Optical Marker to Adjust the Turntable of a 3D Body Scanner

Abstract

A 3D body scanner for generating a 3-D body model includes a turntable configured and disposed for carrying a body that is to be scanned. The 3D body scanner includes a light emitter that is configured and disposed for projecting an optical marker indicating where the turntable should be situated in relation to the 3D body scanner. The 3D body scanner includes a diffuser, a feedback device and a wireless interface.

Claims

1. 3D body scanner for generating a 3D body model comprising: a first part that includes a scanner for scanning a body; a turntable that is spaced apart from the first part and configured for carrying the body that is to be scanned; and a light emitter carried by the first part and configured and disposed for projecting an optical marker indicating to a user where the turntable has to be placed in order to position the body for scanning by the scanner.

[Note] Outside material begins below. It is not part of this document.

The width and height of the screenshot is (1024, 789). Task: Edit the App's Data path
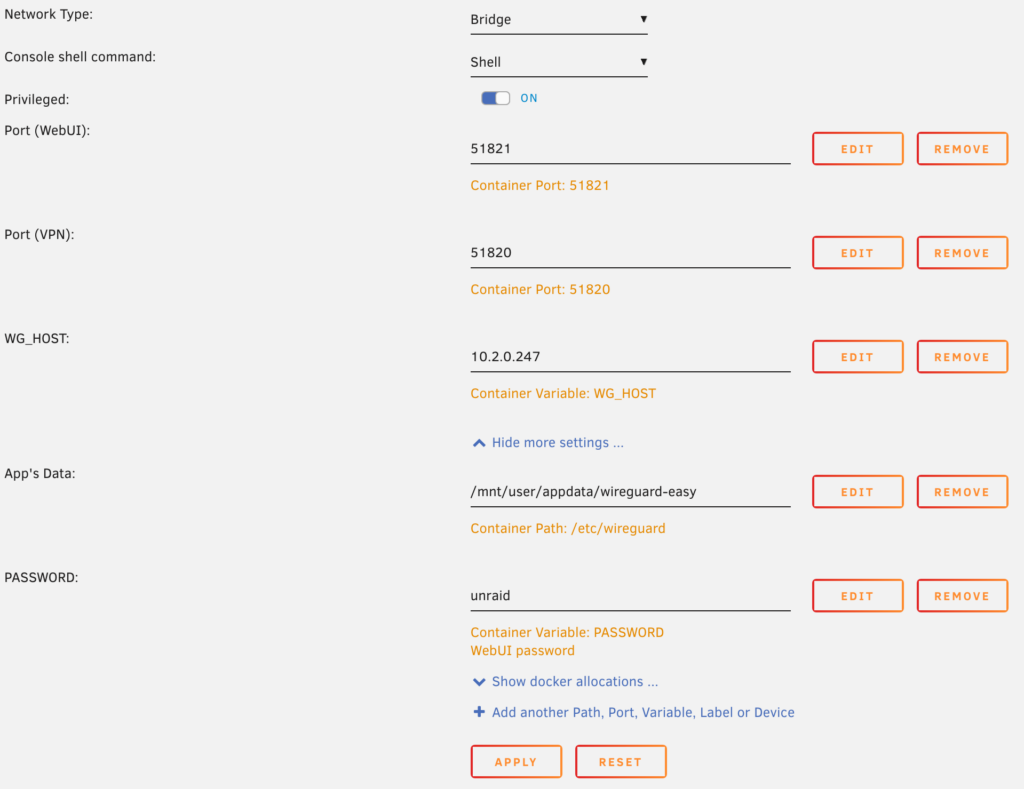point(857,492)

2. 3D body scanner according to claim 1, wherein the optical marker indicates a distance, angle and/or orientation of the turntable relative to the first part.

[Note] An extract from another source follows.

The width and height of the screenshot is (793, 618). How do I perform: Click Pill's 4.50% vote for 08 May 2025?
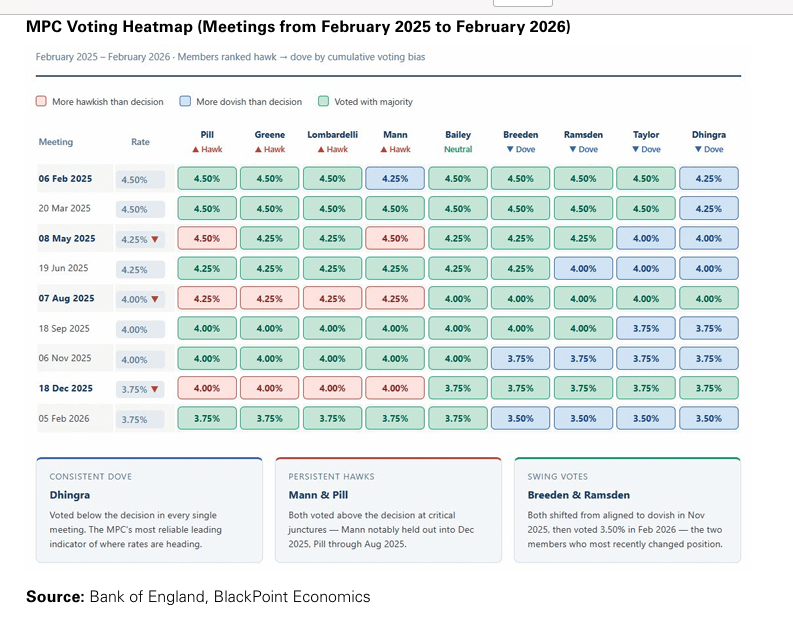coord(207,239)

3. 3D body scanner according to claim 1, wherein the turntable is configured to rotate about a center point of rotation, and wherein the optical marker is configured to indicate the center point of rotation.

4. 3D body scanner according to claim 1, wherein the optical marker is a projected pattern.

5. 3D body scanner according to claim 1, wherein the light emitter emits a light cone.

6. 3D body scanner according to claim 4, wherein the light emitter comprises a mask that is configured to generate the projected pattern.

7. 3D body scanner according to claim 1, wherein the light emitter is a laser or LED.

8. 3D body scanner according to claim 1, further comprising: an optical detector, a feedback device and a wireless interface connecting the optical detector and the feedback device for providing a feedback signal when the turntable is placed relative to the first part with a predetermined accuracy.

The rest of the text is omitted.